Is there a more iconic duo than tomato soup and grilled cheese? For too long, grilled cheese has done all the heavy lifting in the relationship. It's the superstar half of the duo, with tomato soup serving as the grudgingly accepted sloppy half. Time for a relationship re-fresh! Meet the new and improved tomato soup that is an equal partner to all of your epic grilled cheese sandwiches.
Is it soup season where you live? For me, every season is soup season. For those of you who reserve soup season for colder months, there's a tiny problem with making excellent tomato soup. Tomato season and parka season don't overlap. Which is why roasted cherry tomato soup is the answer to all of our problems.
I'm inclined to agree with the writers at Bon Appetit Magazine, who insist that the only fresh tomatoes you should buy out of season are cherry tomatoes. Their small size reduces the amount of water, which is what makes large winter tomatoes so terribly...terrible. Roasting cherry tomatoes makes them even more of a gift, concentrating their tomato-ey-ness and yielding complexity and richness.
This creamy roasted tomato basil soup takes that extra flavor even further by bringing a few tablespoons of basil pesto to the party, along with roasted garlic.
This homemade tomato soup is one of my favorite soups in the history of soup, and I can't wait for you to try it.
Ingredients for recipe:
- Ripe cherry tomatoes
- Fresh garlic
- Vegetable broth
- Heavy cream
- Extra virgin olive oil
- Basil pesto
- Parmesan cheese
- Red pepper flakes
- Fresh basil leaves
- Sea salt and black pepper
Step by step instructions:
- Preheat oven to 400℉. Arrange 3 pints of cherry tomatoes, 3 shallots (peeled and halved) and a head of garlic, halved, in a single layer on a baking tray Drizzle with ¼ cup olive oil, a good pinch of salt, pepper and red pepper flakes. Bake until tomatoes are nicely charred and garlic is tender, about 25 minutes.
2. In a Dutch oven or large pan, heat your cup of vegetable stock. Once vegetables have finished roasting, add the tomatoes and shallots to the pot, and squeeze one half of the softened roasted garlic cloves out of their skins and into the soup mixture.
Heat thoroughly. Add in ¼ cup of pesto. Remove from heat. Use an immersion blender (stick blender) to blend the veggies into a soup.
3. Add 3 tablespoons of Parmesan and ¼ cup of cream and stir to combine. Taste and adjust seasoning. (Note: I like to serve this soup as a thick bisque consistency, so I only use 1 cup of vegetable stock. If you're looking for a thinner consistency, something sipp-able, perhaps, heat two cups of broth and add in more until you reach the desired consistency.)

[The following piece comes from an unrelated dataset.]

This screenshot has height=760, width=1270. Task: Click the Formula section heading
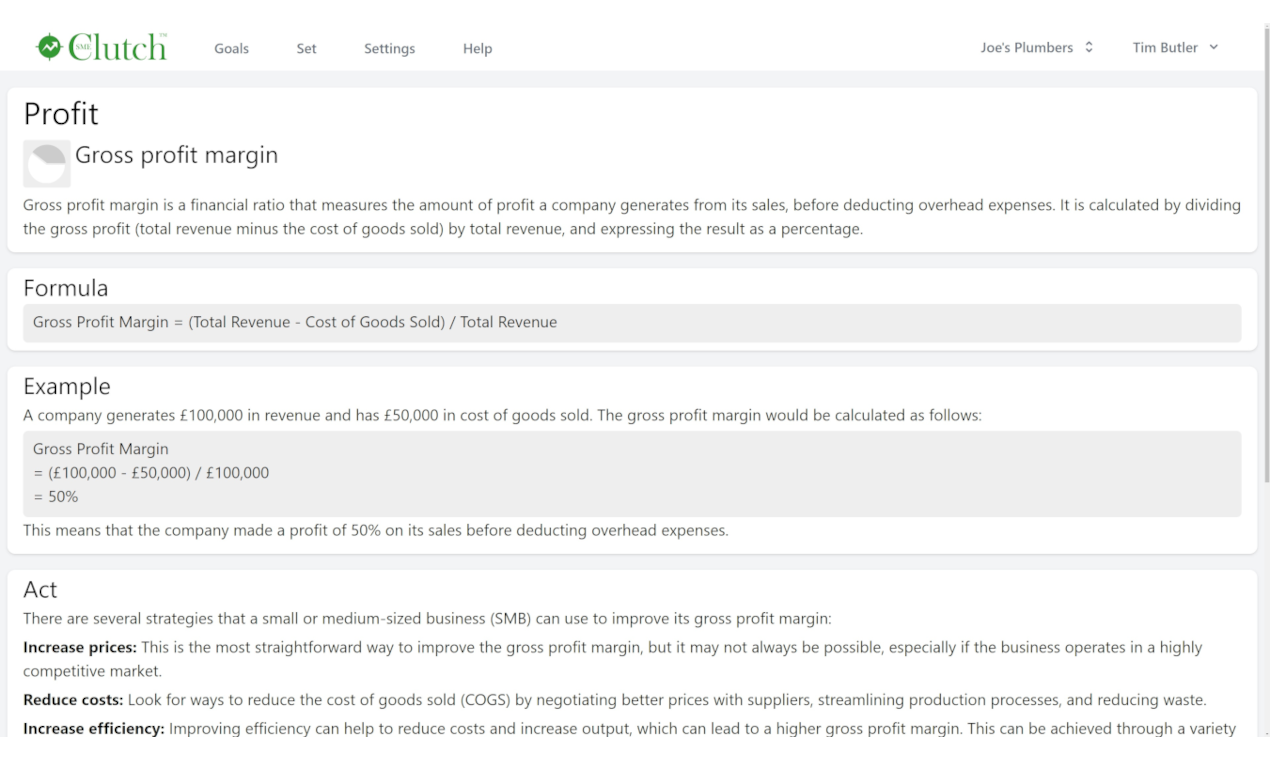(66, 288)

Note 2: Using this many fresh ingredients presents seasoning variables, depending on the acidity of the tomatoes, the sharpness of the shallots, and the salt level in your pesto. Tasting and adjusting the seasoning level will be important to ensure the final product is perfect for your palate.
4. Serve in soup bowls topped with an additional drizzle of heavy cream, pesto and fresh basil.

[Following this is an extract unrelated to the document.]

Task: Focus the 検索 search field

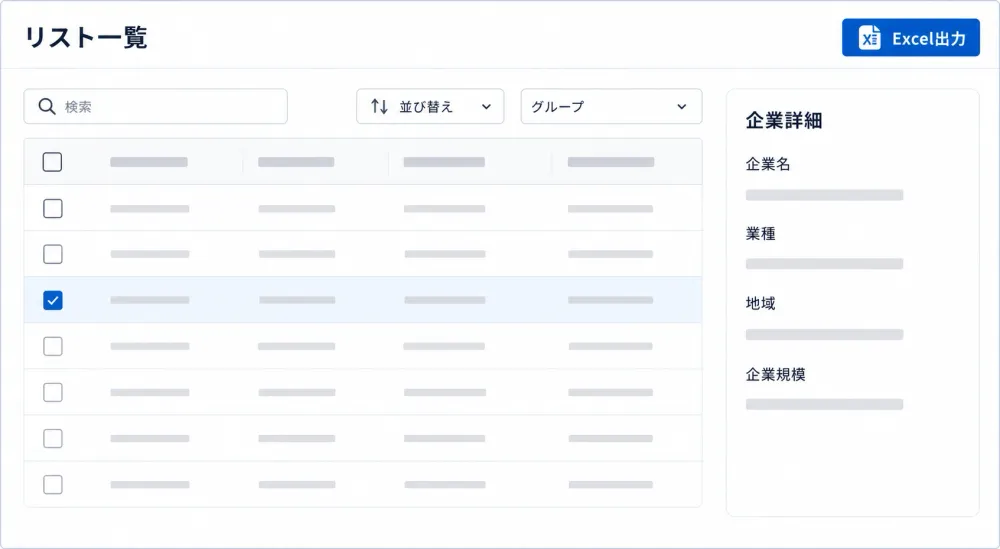Action: tap(156, 106)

FAQ's and Serving Suggestions
I have made this exact recipe using canned tomatoes and been satisfied with the results. I still like to take the time to roast off the tomatoes to get a little char (just drain the tomatoes before roasting).
Can I tell you a secret? Cherry tomatoes are consistently sweeter than grape tomatoes, which is why I prefer them in this soup...and almost everywhere else. Another key difference is that cherry tomatoes have a much thinner skin than grape tomatoes, which also lends to a better soup experience. That said, if it came down to grape tomato soup or no tomato soup, I'd be slurping down some grape tomato soup ASAP.
You sure can! Just use plant-based milk in place of the cream, and vegan Parmesan and pesto (or skip the pesto and just use fresh basil).
The world's best grilled cheese and tomato sandwich is my favorite companion for this tomato soup. If you're skipping the sandwich, get your carbs through Spicy Italian Soup Crackers, homemade croutons or a chunk of crusty bread.
You can use about ¼ cup of julienned fresh basil in the soup, along with an extra few tablespoons of Parmesan.
You sure can. Use about ½ of a large, roughly chopped onion instead of the shallots and roast on the baking tray with a little olive oil, as outlined in the instructions.
To store, transfer your cherry tomato soup recipe to an airtight container and store in the refrigerator for up to 3 days. This is a great recipe for batch cooking and freezing, as well. Just choose freezer-safe containers to maintain freshness.